Un point sur le couple chez Hitchcock (l’œuvre de référence à ce niveau étant Fenêtre sur cour) : la femme veut toujours épouser l’homme et le phagocyte ; une fois que le mariage a eu lieu, l’homme veut toujours tuer la femme et nie son existence : cela s’exprime dans une réplique de Fenêtre sur cour (de l’infirmière de James Stewart qui parle de Raymond Burr et de sa femme): « Elle lui parlait toujours, il ne répondait jamais ». On retrouve ce schéma dans de très nombreuses œuvres d’Hitchcock – même s’il peut le rendre infiniment plus complexe notamment dans Vertigo, son grand film sur l’amour. Ici, Mélanie est prête à tout pour épouser Mitch.
PS : Rod Taylor – acteur assez moyen – est également à l’affiche d’un chef d’œuvre d’Antonioni, Zabriskie point sur lequel j’avais ouvert ma série « Fantasmes et amours perdus » (qui se concluait en revenant sur Vertigo).

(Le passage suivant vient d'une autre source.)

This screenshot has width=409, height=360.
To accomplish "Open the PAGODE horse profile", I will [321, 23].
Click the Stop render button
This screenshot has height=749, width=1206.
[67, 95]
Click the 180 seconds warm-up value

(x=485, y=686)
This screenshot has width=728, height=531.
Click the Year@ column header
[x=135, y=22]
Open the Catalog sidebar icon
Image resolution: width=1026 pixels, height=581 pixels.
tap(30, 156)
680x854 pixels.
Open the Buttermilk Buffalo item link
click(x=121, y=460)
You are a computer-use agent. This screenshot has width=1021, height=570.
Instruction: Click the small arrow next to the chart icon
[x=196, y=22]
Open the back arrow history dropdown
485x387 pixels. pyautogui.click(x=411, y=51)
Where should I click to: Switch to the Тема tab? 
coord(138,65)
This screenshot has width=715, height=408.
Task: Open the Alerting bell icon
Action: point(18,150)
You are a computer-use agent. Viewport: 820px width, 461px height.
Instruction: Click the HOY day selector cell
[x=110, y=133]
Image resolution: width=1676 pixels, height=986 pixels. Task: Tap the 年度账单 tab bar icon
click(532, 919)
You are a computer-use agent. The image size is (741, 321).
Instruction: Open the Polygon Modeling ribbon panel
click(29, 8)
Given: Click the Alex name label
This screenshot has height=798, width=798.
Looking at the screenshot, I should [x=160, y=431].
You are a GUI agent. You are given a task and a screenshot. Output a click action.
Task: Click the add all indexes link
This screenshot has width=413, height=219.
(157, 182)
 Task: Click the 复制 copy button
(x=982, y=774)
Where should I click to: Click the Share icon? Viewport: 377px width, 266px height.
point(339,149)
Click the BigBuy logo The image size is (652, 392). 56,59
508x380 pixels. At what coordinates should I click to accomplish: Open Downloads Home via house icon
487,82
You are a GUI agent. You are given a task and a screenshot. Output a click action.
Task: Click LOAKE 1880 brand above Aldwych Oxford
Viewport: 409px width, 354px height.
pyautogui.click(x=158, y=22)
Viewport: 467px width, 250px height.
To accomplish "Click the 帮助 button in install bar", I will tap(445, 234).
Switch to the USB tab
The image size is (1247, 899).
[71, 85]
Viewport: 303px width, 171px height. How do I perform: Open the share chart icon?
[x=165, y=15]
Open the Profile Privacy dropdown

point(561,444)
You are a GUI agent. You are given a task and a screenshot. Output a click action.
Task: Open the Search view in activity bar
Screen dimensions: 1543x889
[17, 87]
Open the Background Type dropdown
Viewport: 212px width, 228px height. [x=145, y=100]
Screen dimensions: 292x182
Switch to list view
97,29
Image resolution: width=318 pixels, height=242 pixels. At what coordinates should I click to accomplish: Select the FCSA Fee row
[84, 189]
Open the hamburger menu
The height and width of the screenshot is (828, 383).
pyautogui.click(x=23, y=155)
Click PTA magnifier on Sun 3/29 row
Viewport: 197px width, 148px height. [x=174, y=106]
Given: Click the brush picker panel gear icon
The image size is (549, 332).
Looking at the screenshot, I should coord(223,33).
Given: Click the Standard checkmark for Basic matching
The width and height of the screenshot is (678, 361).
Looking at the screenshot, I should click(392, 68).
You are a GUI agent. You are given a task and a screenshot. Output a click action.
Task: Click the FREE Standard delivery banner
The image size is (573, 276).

PS 2 : Dans la bibliographie, le Hitchcock de Douchet avec un long article sur Les oiseaux.
Un remake est toujours dans les plans hollywoodiens, avec Naomi Watts, George Clooney, de Dennis Iliadis et produit par… Michael Bay.
NON ! Mais tu as de ces nouvelles pour me réveiller…
Le remake de La dernière maison sur la gauche par Dennis Iliadis m’avait beaucoup plu. Après, refaire du Hitchcock c’est plus risqué.
Ceci dit, le Psycho de Gus van Sant est très intéressant.
Mais la présence de Michael Bay dans le projet des nouveaux Oiseaux m’inquiète au plus haut point.
Bonsoir Ornelune, j’ai envie de revoir le film (pas vu depuis longtemps) depuis que j’ai lu le roman de Louis-Stéphane Ulysse: Harold, sorte de « making-of » du film. Je sais que dès que je vois un corbeau (à Paris, il y en a beaucoup), je pense au film. Bonne soirée.
Je trouve l’idée extra (elle est d’Eric Vernay de SoFilm). Autre collision géniale à l’échelle d’un fondu enchaîné.